(DATA UNDER STUDY Opens)
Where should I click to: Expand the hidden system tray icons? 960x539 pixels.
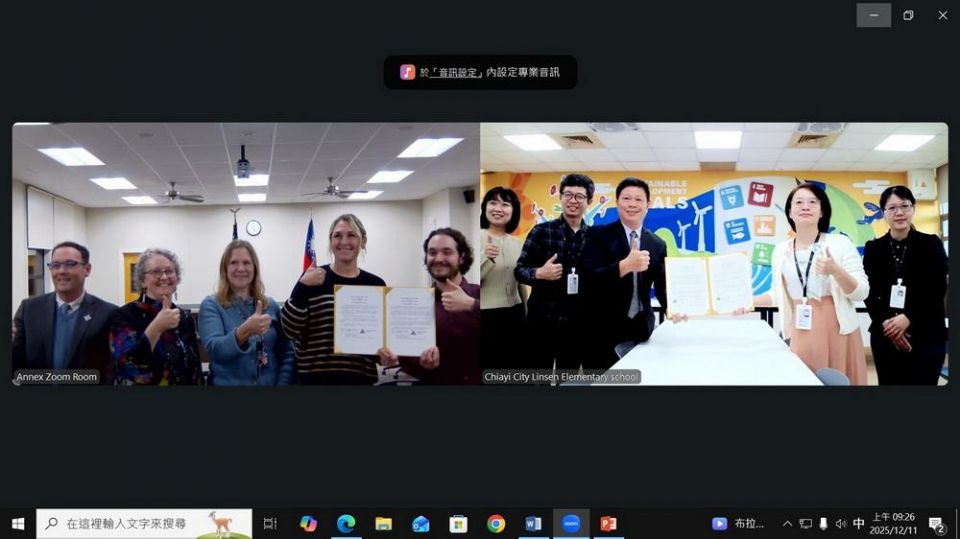[787, 523]
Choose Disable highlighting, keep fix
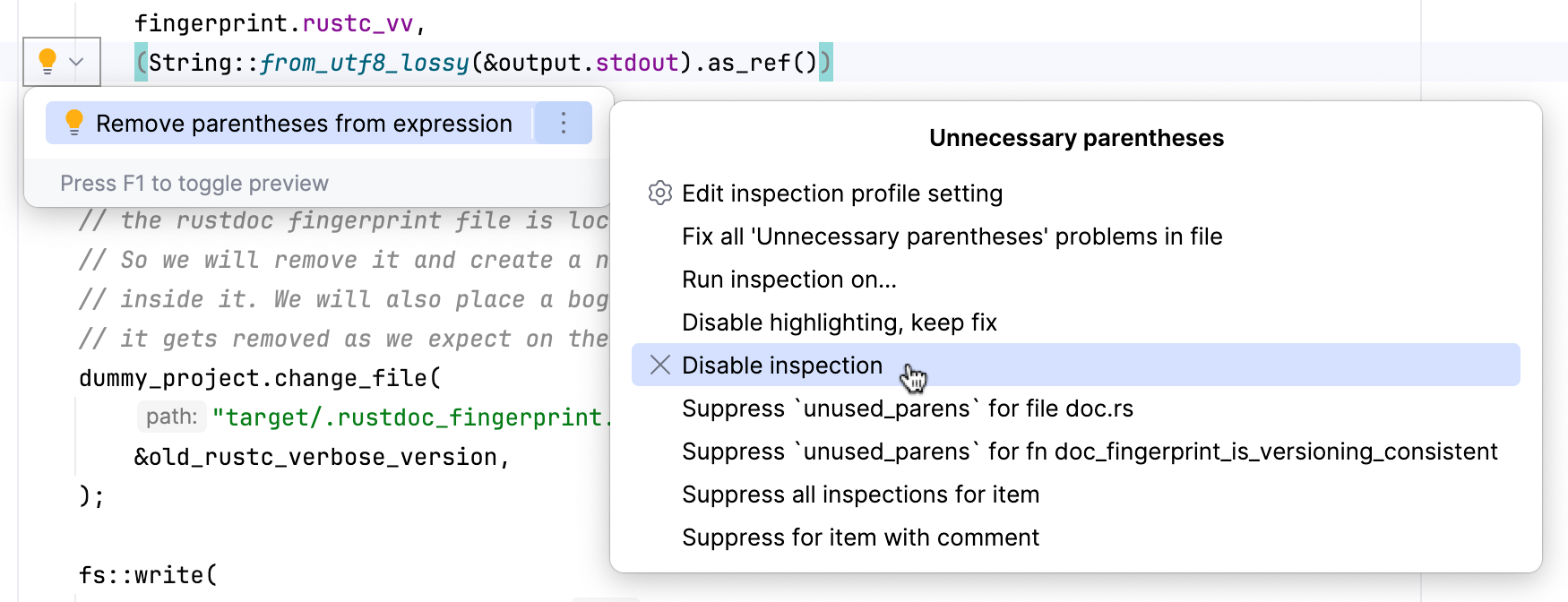1568x602 pixels. tap(839, 322)
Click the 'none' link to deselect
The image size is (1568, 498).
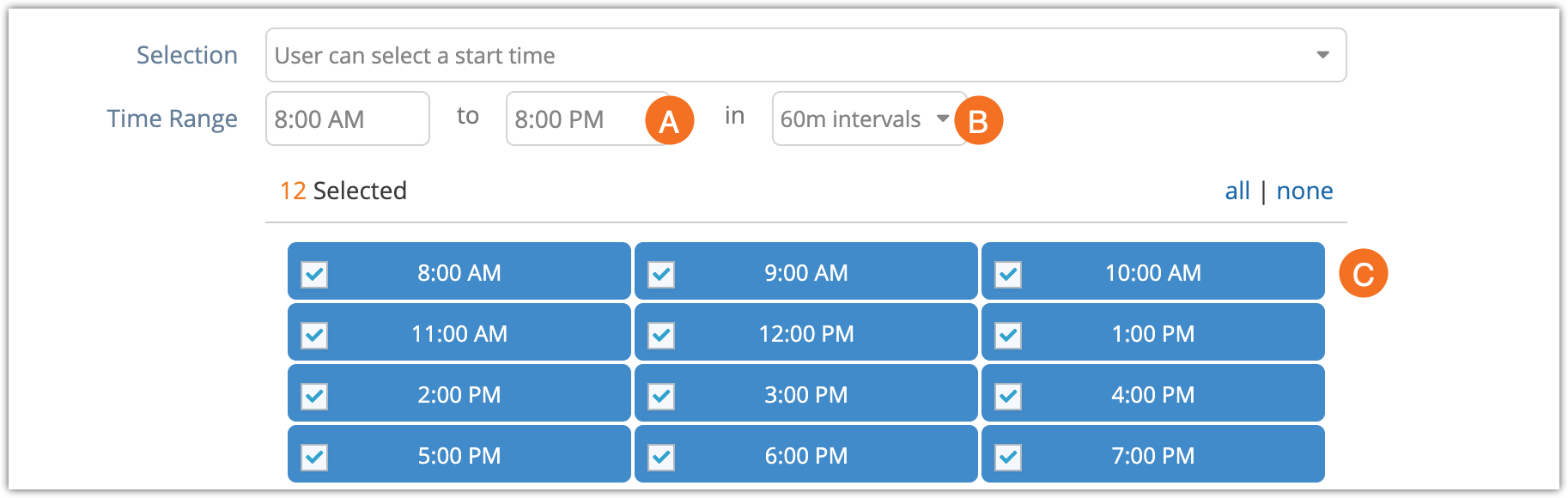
(DATA UNDER STUDY Closes)
**GOAL OF THE EXERCISE**
Although the records above contain pictures, output every line exactly and leave the pictures out.

**TASK RESPONSE**
Where should I click to: Expand the hidden system tray icons? 960x539 pixels.
[787, 523]
Choose Disable highlighting, keep fix
1568x602 pixels. tap(839, 322)
Click the 'none' link to deselect
The image size is (1568, 498).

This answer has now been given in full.